A piercing shriek escaped his mouth. The sound seemed to echo throughout the hallway as though the walls were made of stone instead of wallpaper covered plaster and lattice board. He sprinted blindly down the corridor toward his bedroom and the safety that could only be found under his blankets. The echoes of his footsteps changed pitch and he knew he had entered the dining room.
Keeping quiet, so as to not wake his father was no longer a concern. In fact, he would readily accept his father's punishment in exchange for his old man's protection against whatever it was that came out of his mother's room and was now chasing him through the darkness.
The texture of the surface changed beneath his bare feet. Cold hardwood gave way to even colder linoleum tile.
'Stupid!' he chastised to himself.
He misjudged his location and instead of the safety of his blankets he was in the kitchen. A faint light tricked in from up ahead, illuminating the surface of the stove and refrigerator. The kitchen had a window that faced the backyard, allowing moonlight to spill in.
He tried the back door, deciding to take his chances in the snowy, freezing February temperatures, but the door was locked, the bolt too high for him to reach. He was trapped.
Kevin darted to the drawer next to the stove and pulled out a knife. The approaching footfalls stopped at the doorway into the kitchen. He could barely make out the outline of a figure standing at the threshold. The figure lingered in the doorway, seeming to study him, likely planning on the most horrific and painful way to bring upon his demise, but did so for only a moment before it began to glide across the peeling linoleum floor toward him. Kevin held the blade out in front of him as if warding off a vampire with a crucifix.
He began to make out features as the thing drew closer. A billowing garment flowed behind it. Its features were delicate and feminine.
'Oh God is that a cloak! It IS a vampire!' he thought, knowing from the movies that the knife would do him no good.
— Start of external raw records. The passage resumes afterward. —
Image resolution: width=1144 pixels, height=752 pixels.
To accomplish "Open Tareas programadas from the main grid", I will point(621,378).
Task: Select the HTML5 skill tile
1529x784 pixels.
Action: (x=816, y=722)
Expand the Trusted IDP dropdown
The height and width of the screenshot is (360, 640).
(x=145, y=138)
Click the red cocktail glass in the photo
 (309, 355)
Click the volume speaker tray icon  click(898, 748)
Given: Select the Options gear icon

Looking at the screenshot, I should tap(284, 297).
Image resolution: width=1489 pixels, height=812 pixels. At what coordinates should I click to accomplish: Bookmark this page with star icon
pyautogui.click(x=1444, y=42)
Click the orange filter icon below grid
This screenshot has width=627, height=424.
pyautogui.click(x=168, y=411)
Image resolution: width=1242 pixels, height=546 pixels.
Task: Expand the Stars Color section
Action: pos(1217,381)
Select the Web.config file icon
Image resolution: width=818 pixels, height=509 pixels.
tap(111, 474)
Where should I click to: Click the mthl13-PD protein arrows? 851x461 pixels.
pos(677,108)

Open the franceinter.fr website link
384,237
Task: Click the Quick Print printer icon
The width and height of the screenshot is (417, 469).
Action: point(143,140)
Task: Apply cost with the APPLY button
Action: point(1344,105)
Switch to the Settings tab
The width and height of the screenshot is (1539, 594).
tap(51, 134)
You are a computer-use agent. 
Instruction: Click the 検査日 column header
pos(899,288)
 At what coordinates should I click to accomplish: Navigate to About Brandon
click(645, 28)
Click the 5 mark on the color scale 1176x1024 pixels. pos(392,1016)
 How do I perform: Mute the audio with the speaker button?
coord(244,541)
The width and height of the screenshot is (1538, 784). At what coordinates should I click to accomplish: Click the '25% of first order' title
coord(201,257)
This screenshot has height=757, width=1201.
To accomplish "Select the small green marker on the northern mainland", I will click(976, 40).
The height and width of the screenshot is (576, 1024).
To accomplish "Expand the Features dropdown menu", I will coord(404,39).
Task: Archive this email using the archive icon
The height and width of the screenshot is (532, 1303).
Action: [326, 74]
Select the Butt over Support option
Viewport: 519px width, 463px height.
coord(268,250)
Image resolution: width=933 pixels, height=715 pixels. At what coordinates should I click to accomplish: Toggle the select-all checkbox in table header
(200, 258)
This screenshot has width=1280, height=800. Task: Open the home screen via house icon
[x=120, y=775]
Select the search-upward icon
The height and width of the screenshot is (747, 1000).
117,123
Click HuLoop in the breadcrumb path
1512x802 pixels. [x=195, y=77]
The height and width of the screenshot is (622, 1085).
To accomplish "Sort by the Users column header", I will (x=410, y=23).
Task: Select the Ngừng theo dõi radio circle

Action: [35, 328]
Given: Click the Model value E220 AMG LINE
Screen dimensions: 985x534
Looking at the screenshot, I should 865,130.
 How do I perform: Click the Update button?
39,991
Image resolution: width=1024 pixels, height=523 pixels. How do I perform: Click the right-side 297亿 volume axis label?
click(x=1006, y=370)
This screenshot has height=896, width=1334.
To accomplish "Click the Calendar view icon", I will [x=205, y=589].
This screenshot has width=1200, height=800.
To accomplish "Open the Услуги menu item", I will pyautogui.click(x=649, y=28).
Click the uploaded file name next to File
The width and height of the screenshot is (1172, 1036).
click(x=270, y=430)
The figure came to a halt a few feet in front of him. Kevin's heart raced. A slender, pale hand reached out, panic overwhelmed him. Tears streamed down his cheeks, his breath came in ragged hitches. He prepared for the end.
Moonlight caressed the outstretched hand, pale and smooth. It reached, not in his direction but, instead, toward the wall, where it patted the surface, searching for something, then (CLICK), light filled the room, stinging his eyes. He swung the blade, blindly, trying to force his eyes to adjust to the sudden light. He would not go without a fight!
"Put down the knife," said a familiar voice.
Kevin stopped in mid-slice, clutching the knife in a tight-knuckled grip.
"Mom?" he asked, his eyes adjusting to the light enough to see the figure was that of a woman.
"Yes honey, it's me."
"No, you're dead. You died," he said.
He looked her over warily, his eyes still adjusting to the light. Her long, blonde hair spilled down her shoulders, coming to a stop in the middle of her back. She wore a flowing, white nightgown, her feet bare. The thing in front of him looked like his mother. Her smile, warm and inviting, her glistening eyes as though holding back tears, were those of his mother.
"No! My mother is dead!" he shouted.
"My dear boy, I am very much your mother," she said tenderly.
"Liar! If you're my mom, then how come I can see you and talk to you?"
"Because, sweetheart," she said, a tear coursing down her face, "you are dead too."